### ACTIVITY
Using the records below, write out again exactly the lines that begin at the line containing "Task: Click the triple silver arrow rank icon" and end at the line containing "Task: Click the Windows start button", and no other lines.

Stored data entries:
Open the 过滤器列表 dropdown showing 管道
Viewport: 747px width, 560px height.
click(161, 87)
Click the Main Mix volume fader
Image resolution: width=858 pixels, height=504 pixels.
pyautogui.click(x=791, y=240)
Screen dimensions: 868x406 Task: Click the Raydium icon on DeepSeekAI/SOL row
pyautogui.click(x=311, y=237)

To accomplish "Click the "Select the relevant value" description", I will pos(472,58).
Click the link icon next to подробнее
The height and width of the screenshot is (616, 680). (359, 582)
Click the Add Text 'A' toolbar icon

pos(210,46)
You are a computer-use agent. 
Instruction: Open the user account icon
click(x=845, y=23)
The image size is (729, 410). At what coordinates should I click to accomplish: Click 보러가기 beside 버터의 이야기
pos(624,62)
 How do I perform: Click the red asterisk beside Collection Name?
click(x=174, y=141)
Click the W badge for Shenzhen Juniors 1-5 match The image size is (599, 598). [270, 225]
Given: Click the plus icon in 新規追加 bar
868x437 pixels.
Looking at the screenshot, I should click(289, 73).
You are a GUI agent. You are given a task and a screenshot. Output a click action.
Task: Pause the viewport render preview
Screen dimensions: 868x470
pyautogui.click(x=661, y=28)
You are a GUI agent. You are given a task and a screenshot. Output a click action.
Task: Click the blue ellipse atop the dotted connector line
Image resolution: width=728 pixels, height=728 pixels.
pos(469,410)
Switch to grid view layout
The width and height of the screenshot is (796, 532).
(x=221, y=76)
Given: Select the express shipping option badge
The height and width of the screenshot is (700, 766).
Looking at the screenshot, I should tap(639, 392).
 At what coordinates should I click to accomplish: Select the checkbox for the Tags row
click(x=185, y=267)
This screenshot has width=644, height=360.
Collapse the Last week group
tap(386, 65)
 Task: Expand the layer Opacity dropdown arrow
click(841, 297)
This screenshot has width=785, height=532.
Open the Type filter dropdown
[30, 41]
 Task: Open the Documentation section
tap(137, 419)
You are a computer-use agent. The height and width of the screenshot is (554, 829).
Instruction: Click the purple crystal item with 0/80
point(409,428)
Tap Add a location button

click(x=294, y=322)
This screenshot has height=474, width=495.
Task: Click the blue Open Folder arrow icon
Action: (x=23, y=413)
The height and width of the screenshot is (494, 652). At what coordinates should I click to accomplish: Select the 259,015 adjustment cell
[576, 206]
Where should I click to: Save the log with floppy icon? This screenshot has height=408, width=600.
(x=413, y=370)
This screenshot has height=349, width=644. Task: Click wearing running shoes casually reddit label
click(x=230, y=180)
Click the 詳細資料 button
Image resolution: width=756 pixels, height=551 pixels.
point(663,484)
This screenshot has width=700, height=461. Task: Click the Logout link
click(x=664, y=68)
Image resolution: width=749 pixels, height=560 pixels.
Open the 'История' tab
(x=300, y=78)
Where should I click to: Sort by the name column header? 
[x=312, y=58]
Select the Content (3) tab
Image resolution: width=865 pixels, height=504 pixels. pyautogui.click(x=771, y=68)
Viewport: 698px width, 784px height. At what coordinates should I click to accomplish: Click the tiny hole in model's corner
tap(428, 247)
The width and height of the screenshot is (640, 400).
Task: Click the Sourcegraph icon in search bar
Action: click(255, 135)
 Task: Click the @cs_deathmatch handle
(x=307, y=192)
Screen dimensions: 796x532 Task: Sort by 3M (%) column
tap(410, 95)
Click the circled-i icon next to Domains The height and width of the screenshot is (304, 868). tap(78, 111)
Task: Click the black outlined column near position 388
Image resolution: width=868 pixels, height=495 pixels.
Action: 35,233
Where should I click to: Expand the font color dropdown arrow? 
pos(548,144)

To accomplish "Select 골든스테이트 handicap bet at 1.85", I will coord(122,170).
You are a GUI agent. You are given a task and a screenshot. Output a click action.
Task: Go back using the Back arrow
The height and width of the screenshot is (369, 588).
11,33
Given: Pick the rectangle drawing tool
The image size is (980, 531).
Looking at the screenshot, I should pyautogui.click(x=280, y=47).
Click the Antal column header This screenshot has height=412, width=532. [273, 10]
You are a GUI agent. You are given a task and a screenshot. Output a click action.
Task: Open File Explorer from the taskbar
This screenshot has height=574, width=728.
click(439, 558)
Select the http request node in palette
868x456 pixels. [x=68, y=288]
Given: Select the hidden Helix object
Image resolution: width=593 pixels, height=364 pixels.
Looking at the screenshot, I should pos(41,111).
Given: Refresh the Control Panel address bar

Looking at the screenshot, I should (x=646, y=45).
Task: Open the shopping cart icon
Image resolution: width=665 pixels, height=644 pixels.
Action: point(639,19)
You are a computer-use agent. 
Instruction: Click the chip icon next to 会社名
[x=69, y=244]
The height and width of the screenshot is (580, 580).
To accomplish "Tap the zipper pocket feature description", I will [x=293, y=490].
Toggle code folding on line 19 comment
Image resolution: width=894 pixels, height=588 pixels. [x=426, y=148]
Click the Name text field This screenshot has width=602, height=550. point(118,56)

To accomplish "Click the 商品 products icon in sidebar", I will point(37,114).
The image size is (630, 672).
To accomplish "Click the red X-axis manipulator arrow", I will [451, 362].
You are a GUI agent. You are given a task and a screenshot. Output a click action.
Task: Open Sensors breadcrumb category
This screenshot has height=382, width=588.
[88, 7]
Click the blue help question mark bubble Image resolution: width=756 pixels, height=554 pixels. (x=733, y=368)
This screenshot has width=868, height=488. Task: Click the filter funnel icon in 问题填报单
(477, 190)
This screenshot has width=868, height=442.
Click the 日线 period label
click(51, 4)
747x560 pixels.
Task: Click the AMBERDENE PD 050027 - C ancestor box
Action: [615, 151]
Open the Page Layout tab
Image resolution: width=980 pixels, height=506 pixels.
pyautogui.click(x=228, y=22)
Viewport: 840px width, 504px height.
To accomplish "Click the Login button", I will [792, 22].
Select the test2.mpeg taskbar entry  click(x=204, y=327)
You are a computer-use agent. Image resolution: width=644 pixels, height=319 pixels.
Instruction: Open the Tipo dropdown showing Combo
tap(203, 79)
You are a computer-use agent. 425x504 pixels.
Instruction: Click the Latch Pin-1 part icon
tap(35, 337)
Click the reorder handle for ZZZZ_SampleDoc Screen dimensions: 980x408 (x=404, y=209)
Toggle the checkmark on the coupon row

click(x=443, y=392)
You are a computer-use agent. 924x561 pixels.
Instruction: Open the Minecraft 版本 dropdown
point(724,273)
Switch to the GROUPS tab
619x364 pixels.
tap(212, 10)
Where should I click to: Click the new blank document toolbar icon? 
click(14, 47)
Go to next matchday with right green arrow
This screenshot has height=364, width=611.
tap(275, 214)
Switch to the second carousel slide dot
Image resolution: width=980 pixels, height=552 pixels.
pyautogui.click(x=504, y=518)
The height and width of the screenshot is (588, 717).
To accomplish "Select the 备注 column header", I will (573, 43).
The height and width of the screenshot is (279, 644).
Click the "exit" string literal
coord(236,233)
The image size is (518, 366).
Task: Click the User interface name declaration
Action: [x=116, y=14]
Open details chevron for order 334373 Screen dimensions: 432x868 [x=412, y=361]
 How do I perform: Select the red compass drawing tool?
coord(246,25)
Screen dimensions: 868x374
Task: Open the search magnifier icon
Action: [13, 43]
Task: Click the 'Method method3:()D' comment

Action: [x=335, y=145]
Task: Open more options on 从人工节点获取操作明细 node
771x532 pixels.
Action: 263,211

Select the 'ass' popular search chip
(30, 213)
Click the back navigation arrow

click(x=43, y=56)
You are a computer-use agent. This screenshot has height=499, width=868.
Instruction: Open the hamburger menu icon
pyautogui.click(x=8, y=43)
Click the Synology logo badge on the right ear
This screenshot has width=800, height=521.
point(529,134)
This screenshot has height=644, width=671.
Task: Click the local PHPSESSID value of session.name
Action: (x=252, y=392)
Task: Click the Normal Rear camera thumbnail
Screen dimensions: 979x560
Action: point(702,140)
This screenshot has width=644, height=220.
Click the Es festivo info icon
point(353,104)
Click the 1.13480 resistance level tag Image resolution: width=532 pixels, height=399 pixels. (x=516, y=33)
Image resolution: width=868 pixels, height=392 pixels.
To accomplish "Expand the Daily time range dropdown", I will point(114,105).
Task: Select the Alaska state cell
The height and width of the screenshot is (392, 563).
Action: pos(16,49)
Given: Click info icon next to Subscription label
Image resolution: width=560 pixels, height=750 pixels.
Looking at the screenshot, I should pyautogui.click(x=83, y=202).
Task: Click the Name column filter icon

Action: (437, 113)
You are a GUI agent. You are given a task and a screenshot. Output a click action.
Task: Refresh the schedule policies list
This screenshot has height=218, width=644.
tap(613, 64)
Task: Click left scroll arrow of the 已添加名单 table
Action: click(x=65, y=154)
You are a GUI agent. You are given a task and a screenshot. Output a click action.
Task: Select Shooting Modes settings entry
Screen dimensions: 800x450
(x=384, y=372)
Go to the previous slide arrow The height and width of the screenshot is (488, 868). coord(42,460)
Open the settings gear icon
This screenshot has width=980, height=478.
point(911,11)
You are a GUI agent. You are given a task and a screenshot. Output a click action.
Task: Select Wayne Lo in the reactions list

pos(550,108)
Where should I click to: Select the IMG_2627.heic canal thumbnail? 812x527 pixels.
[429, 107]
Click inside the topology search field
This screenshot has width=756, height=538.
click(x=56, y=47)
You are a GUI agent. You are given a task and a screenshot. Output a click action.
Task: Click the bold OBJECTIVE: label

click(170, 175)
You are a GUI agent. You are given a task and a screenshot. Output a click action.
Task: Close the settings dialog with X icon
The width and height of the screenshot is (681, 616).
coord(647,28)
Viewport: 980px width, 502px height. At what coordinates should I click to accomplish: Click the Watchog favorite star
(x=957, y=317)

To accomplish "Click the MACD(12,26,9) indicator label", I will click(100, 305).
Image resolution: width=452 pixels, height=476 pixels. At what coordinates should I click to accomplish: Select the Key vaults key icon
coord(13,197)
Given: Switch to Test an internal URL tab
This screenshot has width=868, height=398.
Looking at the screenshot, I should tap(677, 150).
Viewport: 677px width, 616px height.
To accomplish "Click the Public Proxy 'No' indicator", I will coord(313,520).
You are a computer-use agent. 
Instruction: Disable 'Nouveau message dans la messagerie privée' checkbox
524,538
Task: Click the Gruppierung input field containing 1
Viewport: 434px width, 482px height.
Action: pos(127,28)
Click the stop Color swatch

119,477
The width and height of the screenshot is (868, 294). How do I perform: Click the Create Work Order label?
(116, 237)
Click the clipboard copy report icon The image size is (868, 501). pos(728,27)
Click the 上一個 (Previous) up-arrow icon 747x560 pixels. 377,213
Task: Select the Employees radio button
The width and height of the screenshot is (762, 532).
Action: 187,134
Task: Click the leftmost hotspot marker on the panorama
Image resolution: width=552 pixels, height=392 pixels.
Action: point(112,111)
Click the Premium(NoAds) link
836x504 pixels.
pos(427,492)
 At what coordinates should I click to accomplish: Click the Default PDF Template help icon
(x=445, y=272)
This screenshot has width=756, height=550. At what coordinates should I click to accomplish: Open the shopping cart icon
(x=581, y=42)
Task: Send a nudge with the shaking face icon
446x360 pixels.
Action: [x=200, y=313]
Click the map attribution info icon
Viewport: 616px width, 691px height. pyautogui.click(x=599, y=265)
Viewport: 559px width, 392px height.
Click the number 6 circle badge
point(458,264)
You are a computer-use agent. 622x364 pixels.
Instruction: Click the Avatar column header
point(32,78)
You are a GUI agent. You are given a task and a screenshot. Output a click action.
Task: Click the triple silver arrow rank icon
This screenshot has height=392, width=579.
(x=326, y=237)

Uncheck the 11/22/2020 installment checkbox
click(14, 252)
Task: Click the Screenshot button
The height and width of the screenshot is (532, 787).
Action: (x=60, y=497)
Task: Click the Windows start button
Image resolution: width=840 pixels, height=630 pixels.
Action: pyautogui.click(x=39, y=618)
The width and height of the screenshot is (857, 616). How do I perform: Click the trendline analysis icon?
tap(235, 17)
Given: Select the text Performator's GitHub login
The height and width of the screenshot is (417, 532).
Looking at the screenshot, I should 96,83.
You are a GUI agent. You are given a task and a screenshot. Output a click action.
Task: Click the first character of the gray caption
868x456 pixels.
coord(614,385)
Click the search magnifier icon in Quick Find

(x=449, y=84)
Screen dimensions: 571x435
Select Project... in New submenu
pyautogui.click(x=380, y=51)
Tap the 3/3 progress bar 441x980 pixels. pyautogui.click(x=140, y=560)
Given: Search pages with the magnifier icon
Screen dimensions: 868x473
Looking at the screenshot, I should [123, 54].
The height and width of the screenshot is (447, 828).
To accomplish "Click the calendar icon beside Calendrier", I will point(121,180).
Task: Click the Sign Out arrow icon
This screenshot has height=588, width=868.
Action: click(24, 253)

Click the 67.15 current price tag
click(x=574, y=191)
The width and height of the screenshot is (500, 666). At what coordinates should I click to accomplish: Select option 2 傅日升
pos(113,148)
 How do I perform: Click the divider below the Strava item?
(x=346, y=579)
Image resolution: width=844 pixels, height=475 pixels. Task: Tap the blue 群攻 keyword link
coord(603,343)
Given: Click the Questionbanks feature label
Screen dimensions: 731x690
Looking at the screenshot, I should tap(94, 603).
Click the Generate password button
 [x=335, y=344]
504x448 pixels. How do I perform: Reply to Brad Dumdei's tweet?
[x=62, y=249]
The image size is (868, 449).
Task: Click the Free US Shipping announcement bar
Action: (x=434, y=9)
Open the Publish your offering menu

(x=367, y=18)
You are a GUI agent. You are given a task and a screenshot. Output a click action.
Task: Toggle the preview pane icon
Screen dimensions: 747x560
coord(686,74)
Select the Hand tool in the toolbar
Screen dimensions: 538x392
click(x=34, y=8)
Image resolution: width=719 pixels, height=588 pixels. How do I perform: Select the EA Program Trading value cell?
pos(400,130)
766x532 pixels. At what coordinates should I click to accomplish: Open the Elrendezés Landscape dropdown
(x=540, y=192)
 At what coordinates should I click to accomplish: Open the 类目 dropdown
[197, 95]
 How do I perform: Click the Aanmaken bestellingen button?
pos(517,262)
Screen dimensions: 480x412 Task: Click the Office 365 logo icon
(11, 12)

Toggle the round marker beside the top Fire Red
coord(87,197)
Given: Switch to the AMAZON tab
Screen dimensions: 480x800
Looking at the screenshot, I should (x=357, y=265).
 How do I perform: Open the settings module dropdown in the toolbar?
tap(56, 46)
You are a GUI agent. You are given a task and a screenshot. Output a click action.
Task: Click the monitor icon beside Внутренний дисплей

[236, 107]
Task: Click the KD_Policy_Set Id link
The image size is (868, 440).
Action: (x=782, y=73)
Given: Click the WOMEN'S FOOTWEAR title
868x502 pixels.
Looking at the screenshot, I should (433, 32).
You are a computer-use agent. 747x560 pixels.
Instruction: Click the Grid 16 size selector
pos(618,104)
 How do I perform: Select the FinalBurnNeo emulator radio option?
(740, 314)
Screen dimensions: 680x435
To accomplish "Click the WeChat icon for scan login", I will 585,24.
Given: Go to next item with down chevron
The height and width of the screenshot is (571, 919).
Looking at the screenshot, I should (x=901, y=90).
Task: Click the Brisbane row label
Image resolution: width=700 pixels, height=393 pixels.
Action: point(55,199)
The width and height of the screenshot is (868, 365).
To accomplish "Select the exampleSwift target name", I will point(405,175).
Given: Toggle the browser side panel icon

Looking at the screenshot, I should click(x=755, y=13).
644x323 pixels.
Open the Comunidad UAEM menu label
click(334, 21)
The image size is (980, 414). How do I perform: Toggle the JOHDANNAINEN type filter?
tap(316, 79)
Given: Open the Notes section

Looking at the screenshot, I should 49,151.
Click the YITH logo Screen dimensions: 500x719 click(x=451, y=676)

### WRITTEN RESPONSE
Task: Click the triple silver arrow rank icon
This screenshot has height=392, width=579.
(x=326, y=237)

Uncheck the 11/22/2020 installment checkbox
click(14, 252)
Task: Click the Screenshot button
The height and width of the screenshot is (532, 787).
Action: (x=60, y=497)
Task: Click the Windows start button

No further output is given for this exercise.